Затем старуха взяла размягченную кожу и принялась зубами формовать подошву будущего торбаса. Лена как-то не поверила мужу, когда на присланных его матерью тапочках он показал ямочки и сказал, что это следы зубов. Но это было так, и кусок кожи постепенно превращался в «лодочку», к которой пришивались голенища.

— Мы все просим, чтобы нам прислали граненые иголки, — рассказывала Эйвээмнэу. — Когда такой иголкой протыкаешь кожу, получается треугольная дырочка, а не круглая. Она потом хорошо и плотно прижимается к жильной нитке и не пропускает воду… И чего нам шлют круглые иголки?

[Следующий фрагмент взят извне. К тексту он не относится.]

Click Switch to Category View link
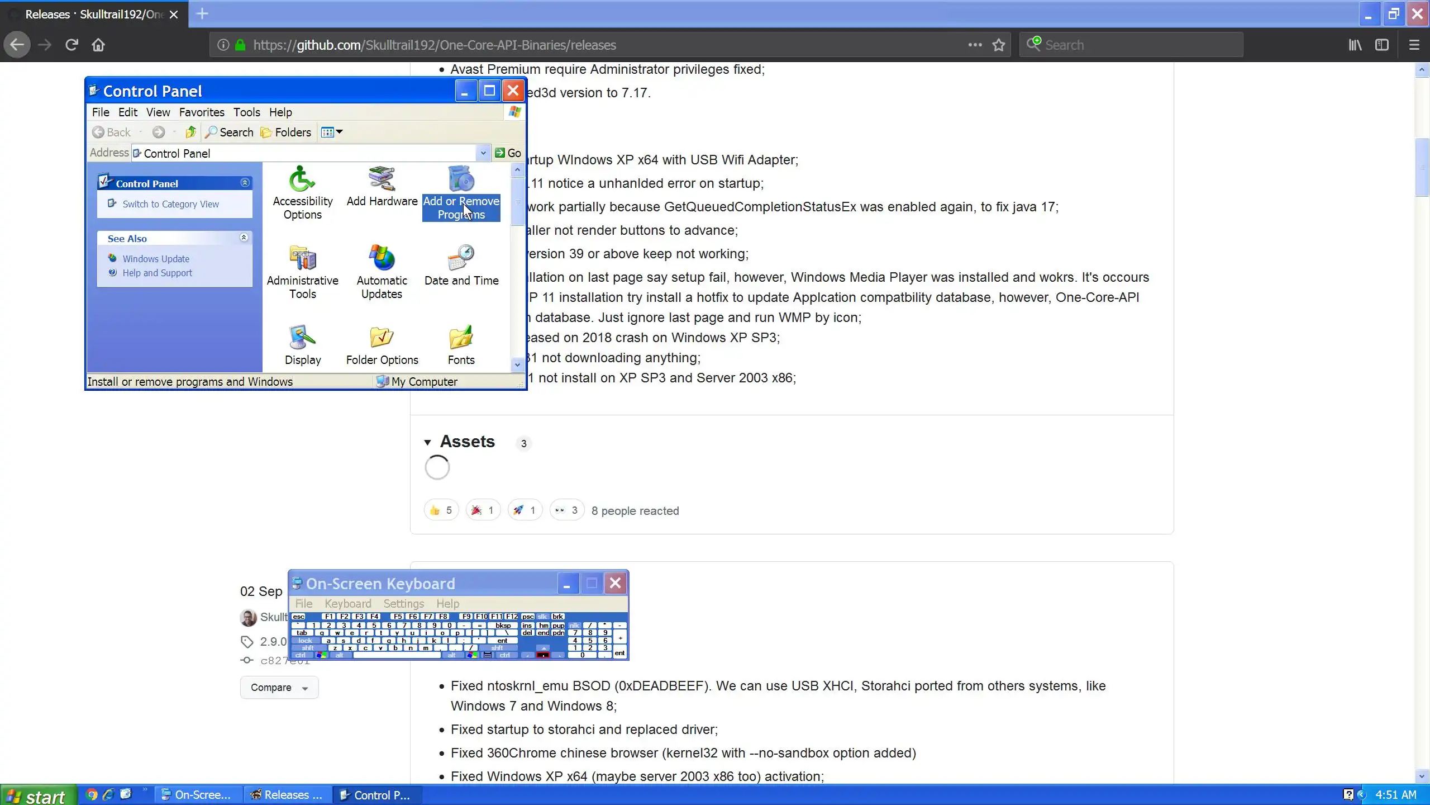(x=170, y=204)
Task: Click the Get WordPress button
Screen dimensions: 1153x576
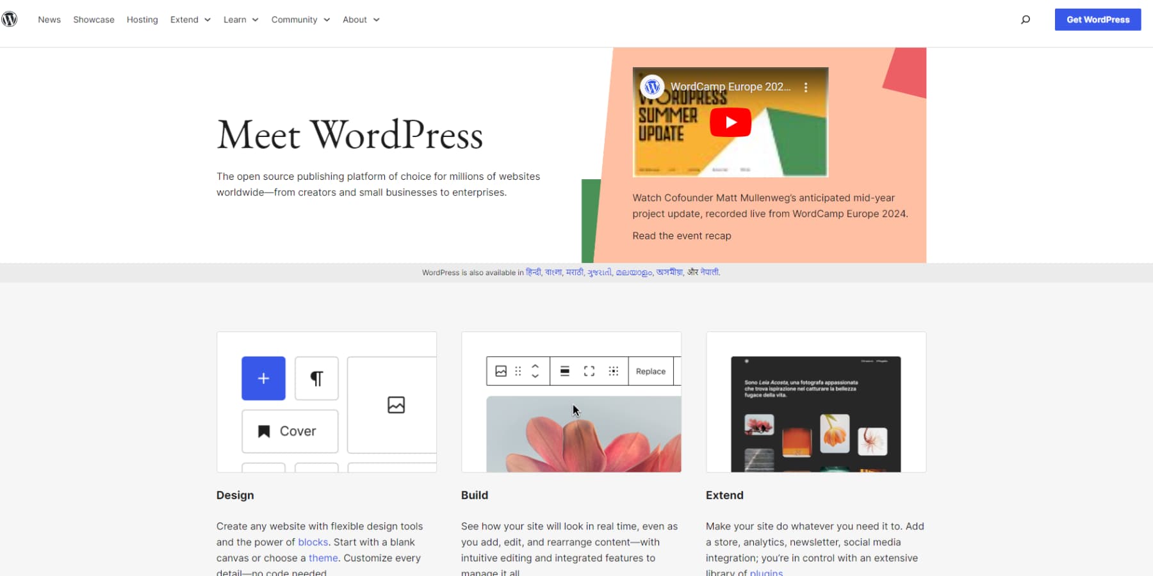Action: pyautogui.click(x=1097, y=19)
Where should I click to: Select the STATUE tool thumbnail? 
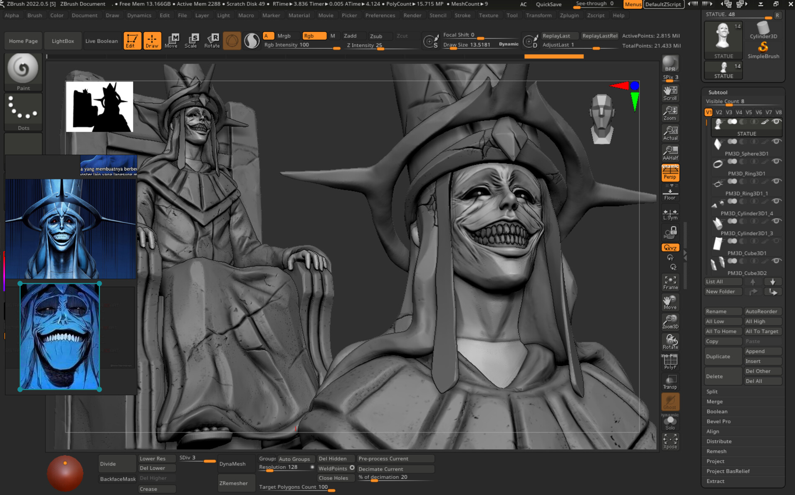tap(723, 37)
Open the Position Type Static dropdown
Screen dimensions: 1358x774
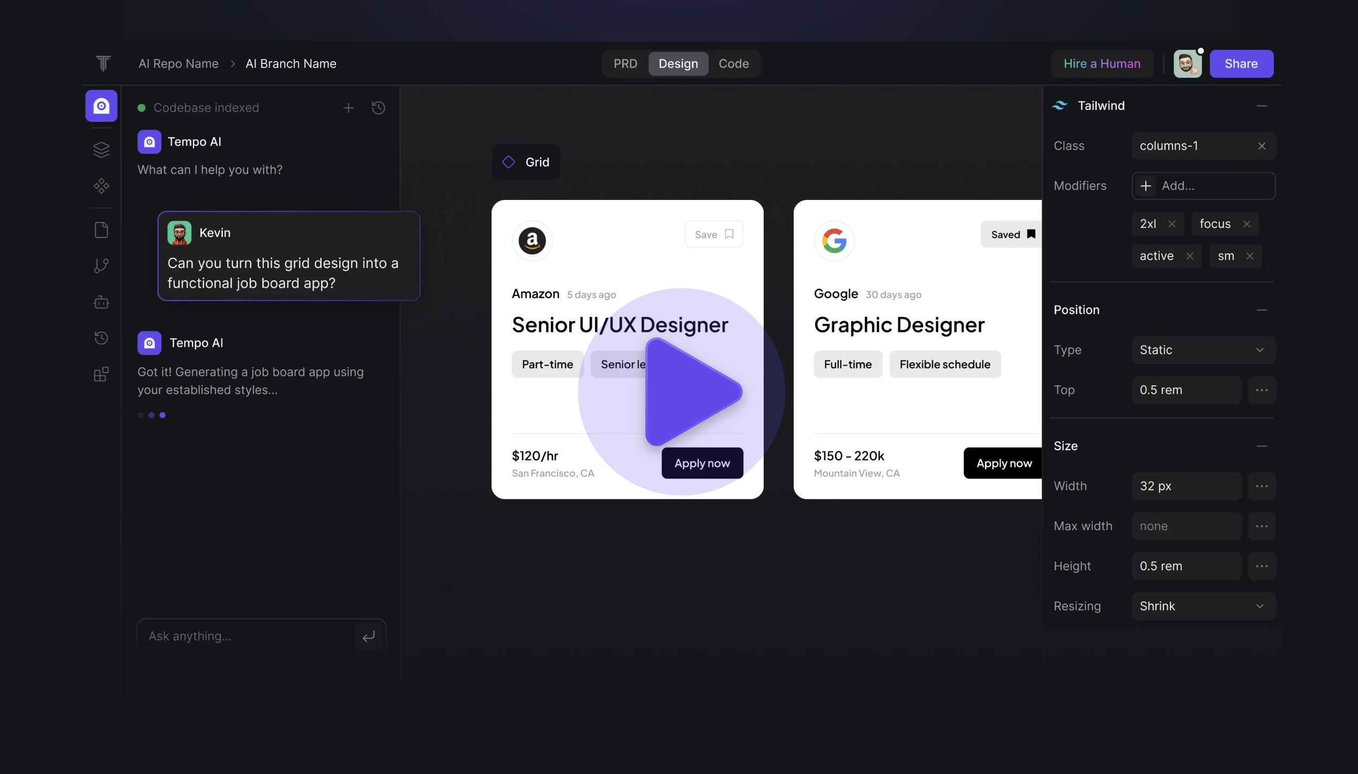point(1203,350)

Лена слушала неторопливый говорок Эйвээмнэу и ловила себя на мысли, что происходящее вокруг порой кажется каким-то сном. Может, это оттого, что многое узнавалось по описаниям Тутриля. В его рассказах о родине каждая мелочь была дорогой и милой сердцу. Даже просто костер, вот этот очаг, обложенный поседевшими от пепла камнями, железная прокопченная цепь, деревянные жерди, поддерживающие свод из моржовых кож, полог, обыкновенное деревянное бревно-изголовье… Она еще и еще раз оглядывала жилище, и в ее ушах звучал голос Тутриля, низкий, глуховатый, вспоминающий ярангу…

— Кажется, вездеход движется, — насторожилась Эйвээмнэу и бросилась раздувать угасающий огонь в костре.

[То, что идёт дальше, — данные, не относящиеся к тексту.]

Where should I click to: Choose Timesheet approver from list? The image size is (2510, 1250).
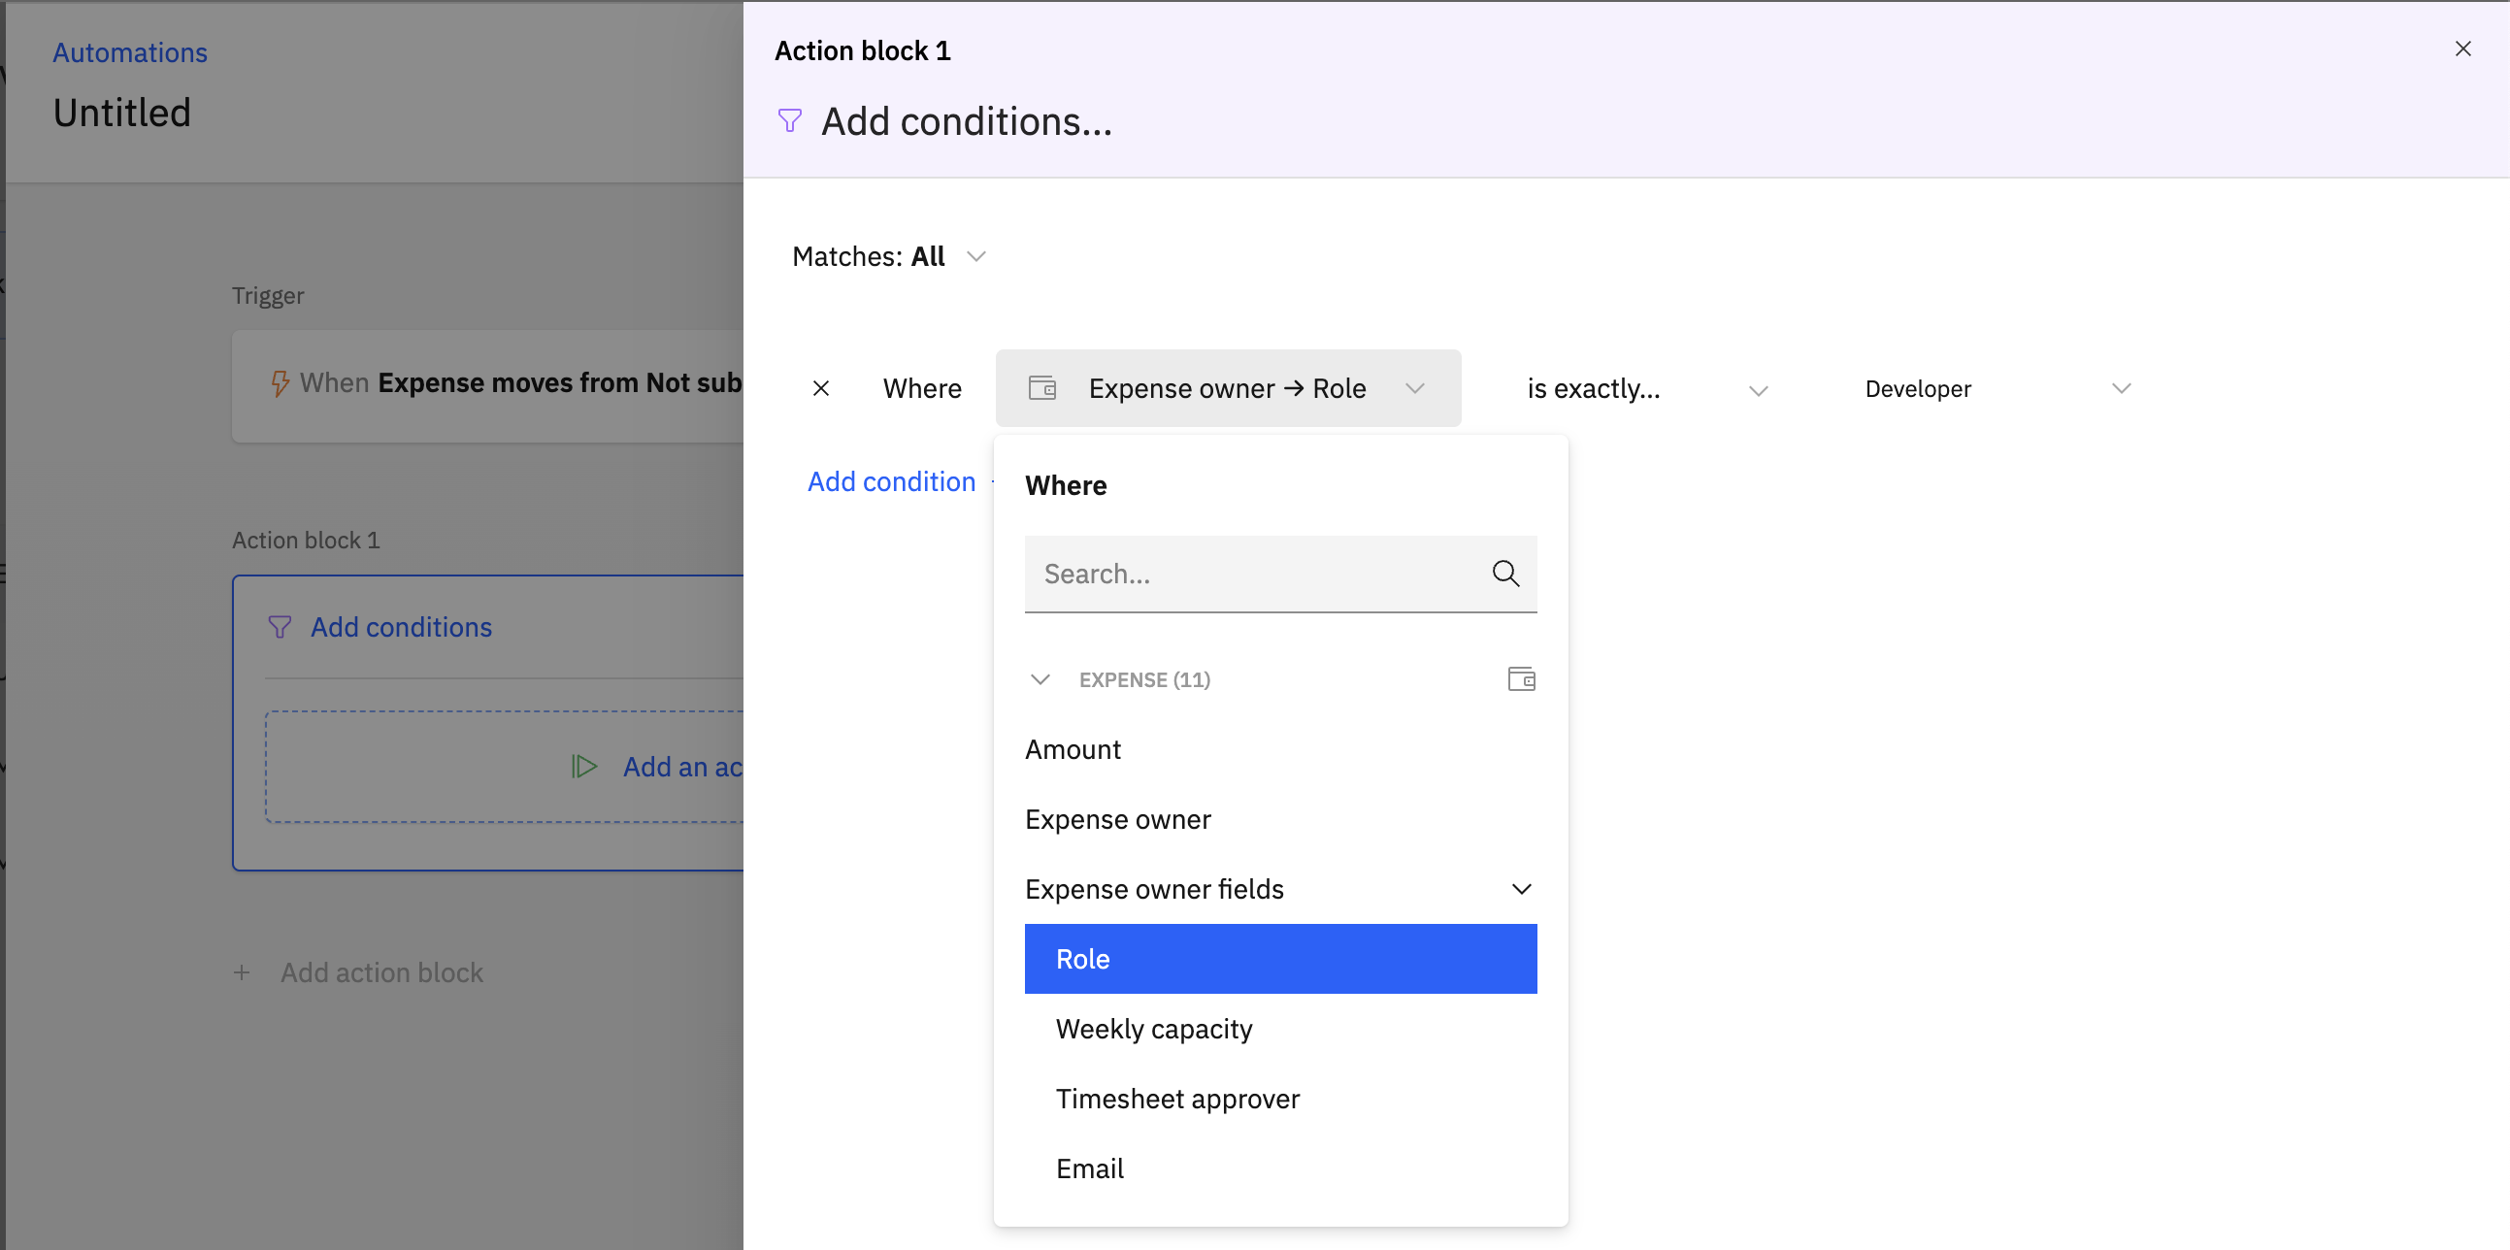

Лена прислушивалась, но, кроме привычного грохота пурги за стенами яранги, нельзя было уловить ничего.

Но вот распахнулась дверь, и вместе с ветром и снегом в ярангу вошли люди. Лена стояла посередине чоттагина, пытаясь узнать среди запорошенных снегом людей мужа. Но Тутриля не было. Она вопросительно смотрела то на одного, то на другого, пока Токо не сказал:

— В избушке их не оказалось…

— Так где же они? — встревоженно спросила Лена.

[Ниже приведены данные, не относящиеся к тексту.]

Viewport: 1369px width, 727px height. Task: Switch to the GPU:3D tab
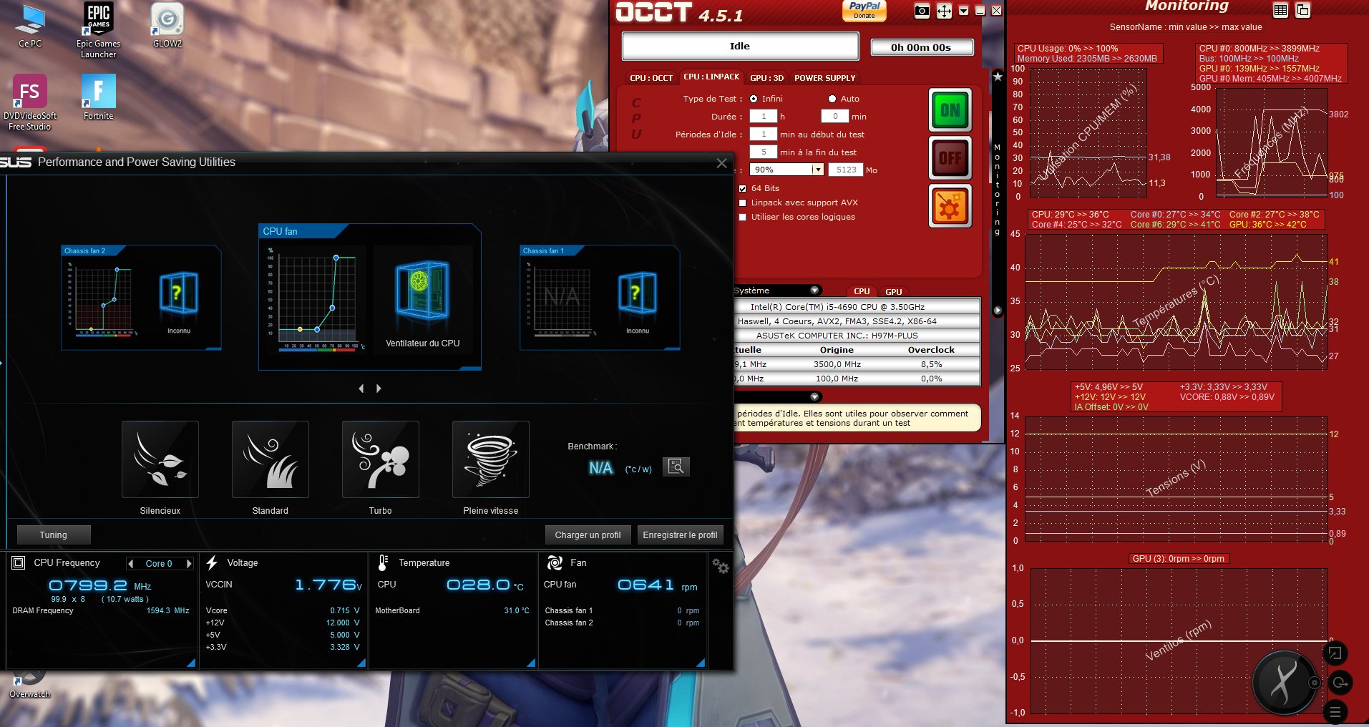766,78
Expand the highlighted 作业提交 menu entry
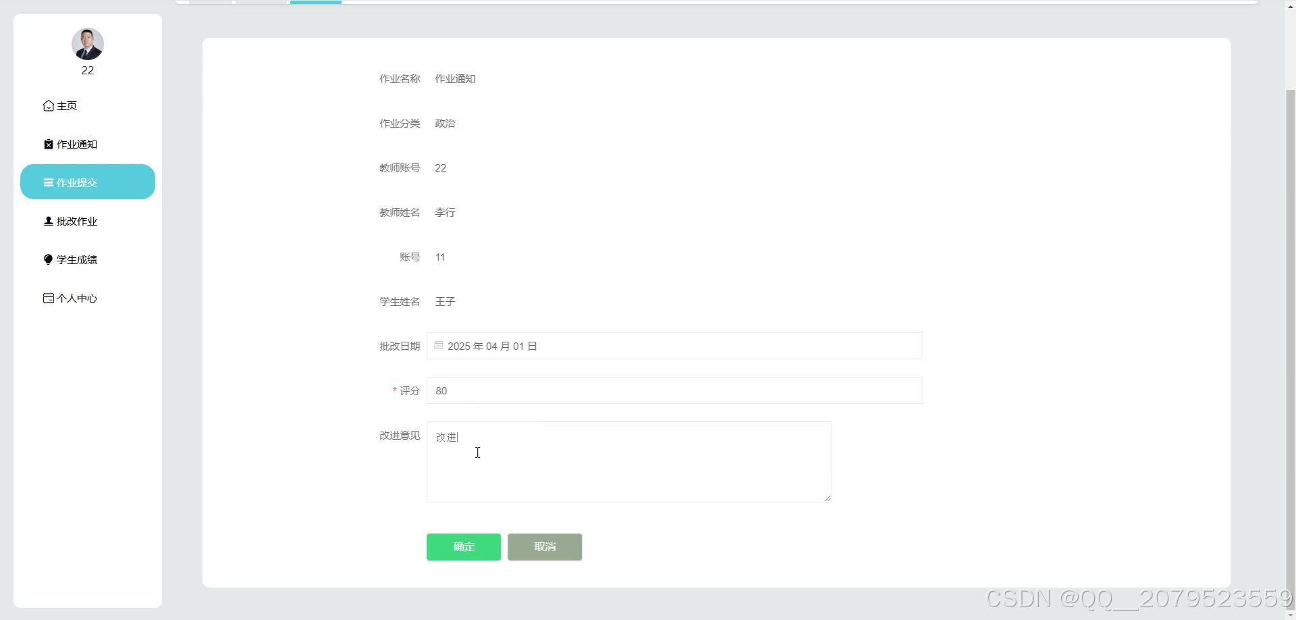Viewport: 1296px width, 620px height. click(87, 182)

По лицам мужчин, по их глазам, которые они прятали, она чуяла что-то неладное.

— Мы проехали до самых дальних капканов, — сказал Гавриил Никандрович.

— Что же это такое? — сердце у Лены упало.

— Да вы не беспокойтесь, — успокоил ее Гавриил Никандрович. — Где-нибудь сидят и пережидают пургу. Народ они опытный, не пропадут. Они проверили дальние капканы, значит, были на пути домой. В самом худшем случае сидят где-нибудь в снежной норе.

— Так ведь там холодно, в этой норе!

Онно подошел, уселся напротив и заговорил:

— Лена, мы тоже немножко обеспокоены, но повода для большой тревоги нет. Кончится пурга — они появятся. Придется потерпеть… Собирайтесь, мы сейчас поедем в Нутэн…

Лена растерянно огляделась, потом спросила:

— А когда кончится эта пурга?

Онно пожал плечами.

— Они сюда должны вернуться?

— Да, — ответил Токо.

— Тогда я остаюсь ждать здесь, — решительно сказала Лена.

— Елена Петровна, — принялся уговаривать ее Гавриил Никандрович. — Вам там будет удобнее, здесь же все-таки яранга, неудобства всякие…

— Но ведь люди-то здесь живут, — возразила Лена, — и Тутриль здесь жил…

— И ему очень нравится здесь, — вставила свое слово Эйвээмнэу.

— Я уже тут поспала в пологе, так что первое представление у меня есть… Разрешите мне остаться здесь? — обратилась она к Онно.

Поколебавшись, Онно сказал:

— Ну что же. Может быть, так лучше… Только просьба: как только они появятся — сразу же сообщите нам по телефону.

— Это мы сделаем обязательно, — обещал Токо.

Путники наскоро попили чаю, и вездеход умчался в ветер и пургу, взяв направление в селение Нутэн.